韓国の文在寅大統領(写真:ロイター/アフロ)

 5月9日の18時をもって大統領の座から退くことになる韓国の文在寅大統領が、このところ連日、尹錫悦(ユン・ソクヨル)次期大統領に向かって非難と毒舌を浴びせている。自分の退任と地方選挙を目前に控えて支持層を引き締めようとする意図が透けて見えるが、韓国国民の反応は極めて冷ややかだ。

すでに決まった「大統領執務室移転」にしつこく反対

 文在寅大統領による「尹錫悦次期大統領」批判の最大攻撃ポイントは、「大統領執務室の移転」問題だ。

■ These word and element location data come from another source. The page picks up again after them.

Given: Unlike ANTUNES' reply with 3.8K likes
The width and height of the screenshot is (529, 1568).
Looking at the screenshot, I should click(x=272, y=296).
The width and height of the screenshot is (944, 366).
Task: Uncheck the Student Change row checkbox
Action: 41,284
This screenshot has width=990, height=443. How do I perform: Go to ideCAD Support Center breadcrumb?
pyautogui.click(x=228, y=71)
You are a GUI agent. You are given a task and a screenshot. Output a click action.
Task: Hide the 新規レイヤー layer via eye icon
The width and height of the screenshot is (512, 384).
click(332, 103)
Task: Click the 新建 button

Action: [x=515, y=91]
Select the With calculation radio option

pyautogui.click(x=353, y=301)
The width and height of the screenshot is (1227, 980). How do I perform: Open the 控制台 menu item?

尹錫悦氏が大統領に当選し、青瓦台(大統領府)開放と執務室移転を公表すると、文在寅政権と共に民主党は「安保空白」を理由に執務室移転に強く反対してきた。

 しかし、尹次期大統領は自分の意思を曲げず、結局、大統領就任式が行われる5月10日から青瓦台は全面開放され、尹新大統領は国防部のある龍山(ヨンサン)で執務を始めることが決まった。

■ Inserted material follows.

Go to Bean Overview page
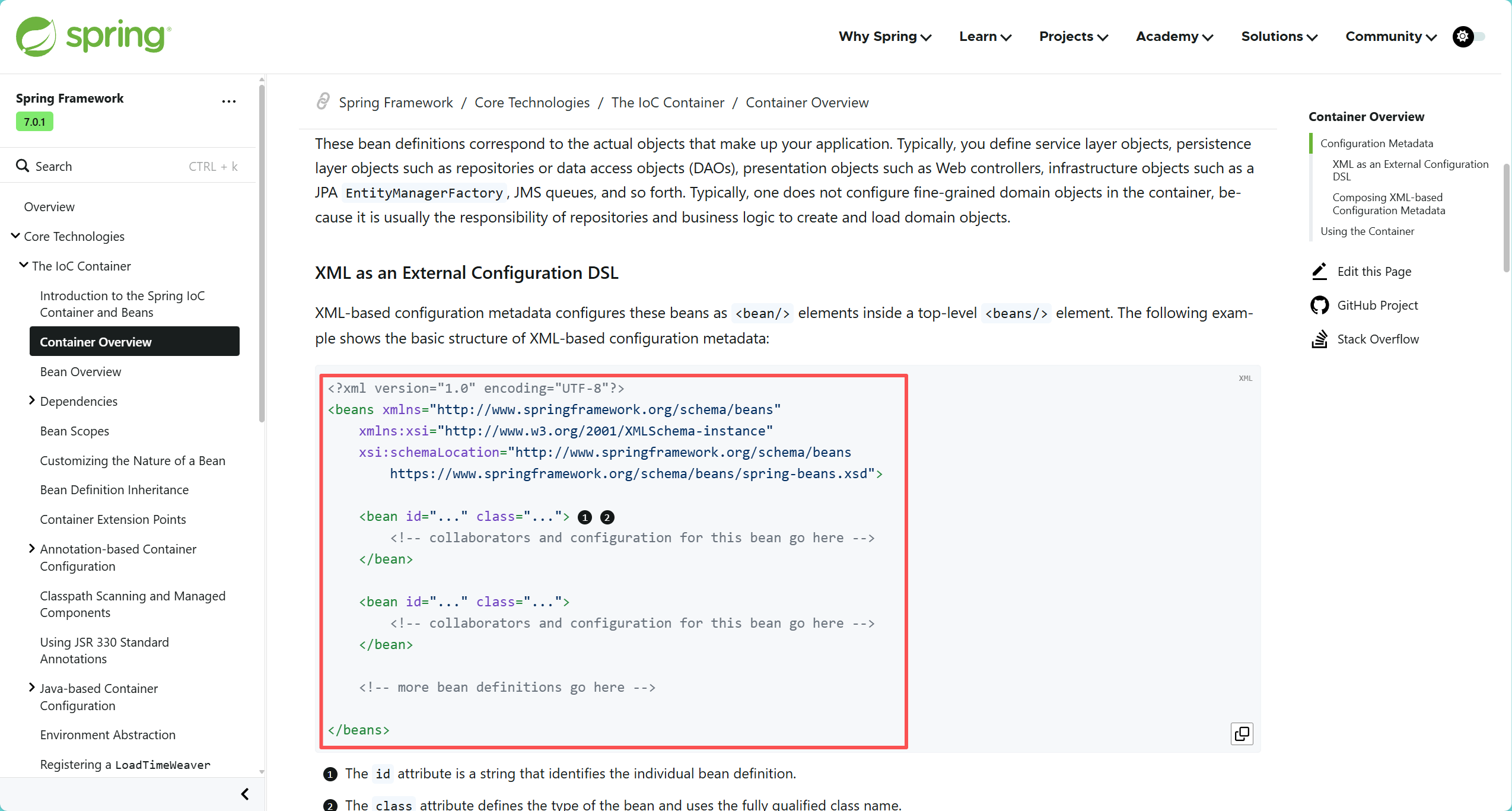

 このようにすでにケリがついた事案であるにも関わらず、文大統領は今も非難を続けている。

「個人的に気に入らない。執務室を移すのは国家の百年大計だが、どこが適切なのかなどをめぐって世論の収斂もしなかった。安保危機が最も高まる政権交代期に、このような推進について、私は本当に危険だと思っている」(4月26日、JTBC放送とのインタビュー)

「(大統領府に寄せられた「大統領執務室移転反対請願」に対して)個人的に請願内容に共感する。もともと公約していた光化門移転が難しくなったにもかかわらず、巨大な費用をかけて光化門ではなく他の場所に移転しなければならないのか、そもそも疑問だ」(4月29日国民請願に答える)

 そしてもっとも目を引いたのは、5月5日、韓国の「子供の日」の行事で青瓦台に招請された子供たちの前で、「皆さんが青瓦台で遊べる最後の子供たちになった」と言い放ったことだった。5月10日から一般市民に青瓦台が全面開放されるというのに、事実に反するようなことまで口にして、執務室移転への強い反感を改めて示したわけだ。